Bayesian Kolmogorov Arnold Networks (Bayesian_KANs): A Probabilistic Approach to Enhance Accuracy and Interpretability

TL;DR

This paper introduces Bayesian Kolmogorov Arnold Networks (BKANs), a novel probabilistic framework that enhances deep learning models with improved accuracy, interpretability, and uncertainty estimation for medical diagnostics.

Contribution

The study presents BKANs, combining Kolmogorov Arnold Networks with Bayesian inference, to produce explainable, uncertainty-aware predictions that outperform traditional models on medical datasets.

Findings

BKANs improve prediction accuracy over traditional deep learning models.

The method effectively estimates both aleatoric and epistemic uncertainty.

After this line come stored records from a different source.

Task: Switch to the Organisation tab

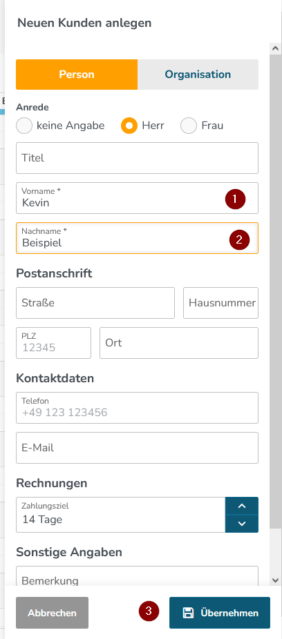Action: [198, 75]
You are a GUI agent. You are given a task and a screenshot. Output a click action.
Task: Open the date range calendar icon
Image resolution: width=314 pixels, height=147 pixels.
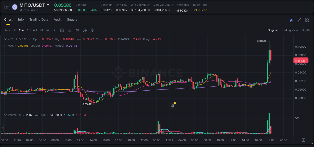(62, 30)
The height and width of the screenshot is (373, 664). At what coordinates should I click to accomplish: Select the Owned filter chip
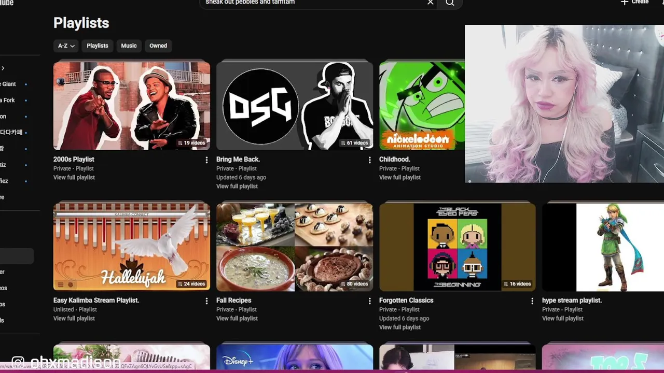[158, 46]
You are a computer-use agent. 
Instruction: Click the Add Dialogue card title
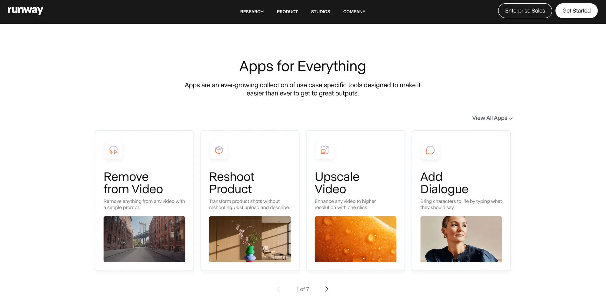(x=444, y=183)
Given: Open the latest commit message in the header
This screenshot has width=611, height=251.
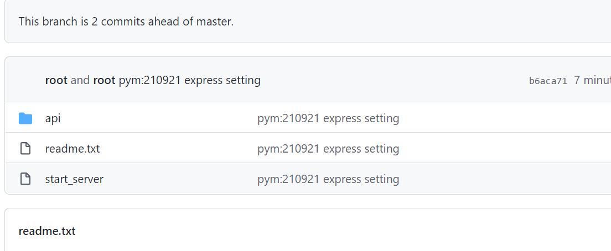Looking at the screenshot, I should click(x=189, y=80).
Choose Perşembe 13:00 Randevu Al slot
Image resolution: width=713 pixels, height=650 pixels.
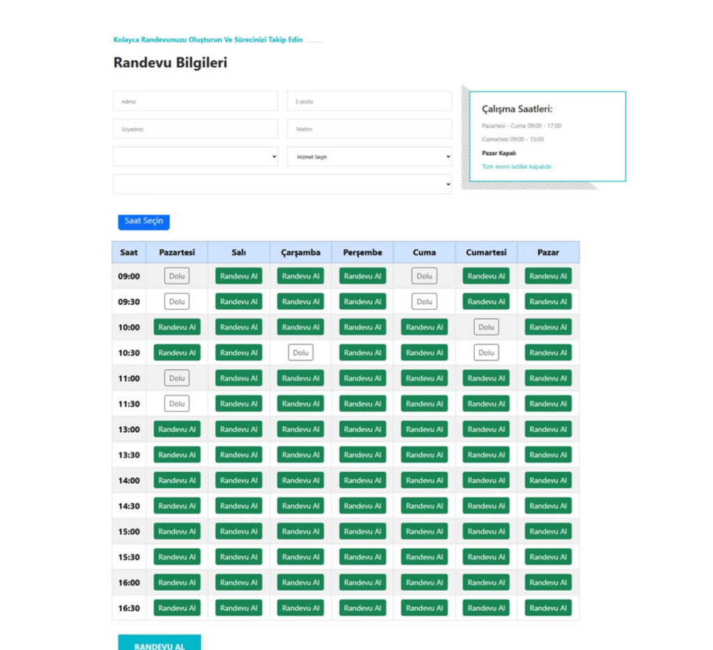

Experimental results show reduced overfitting on small, imbalanced datasets.

Abstract

Because of its strong predictive skills, deep learning has emerged as an essential tool in many industries, including healthcare. Traditional deep learning models, on the other hand, frequently lack interpretability and omit to take prediction uncertainty into account two crucial components of clinical decision making. In order to produce explainable and uncertainty aware predictions, this study presents a novel framework called Bayesian Kolmogorov Arnold Networks (BKANs), which combines the expressive capacity of Kolmogorov Arnold Networks with Bayesian inference. We employ BKANs on two medical datasets, which are widely used benchmarks for assessing machine learning models in medical diagnostics: the Pima Indians Diabetes dataset and the Cleveland Heart Disease dataset. Our method provides useful insights into prediction confidence and decision boundaries and outperforms traditional deep learning models in terms of prediction accuracy. Moreover, BKANs' capacity to represent aleatoric and epistemic uncertainty guarantees doctors receive more solid and trustworthy decision support. Our Bayesian strategy improves the interpretability of the model and considerably minimises overfitting, which is important for tiny and imbalanced medical datasets, according to experimental results. We present possible expansions to further use BKANs in more complicated multimodal datasets and address the significance of these discoveries for future research in building reliable AI systems for healthcare. This work paves the way for a new paradigm in deep learning model deployment in vital sectors where transparency and reliability are crucial.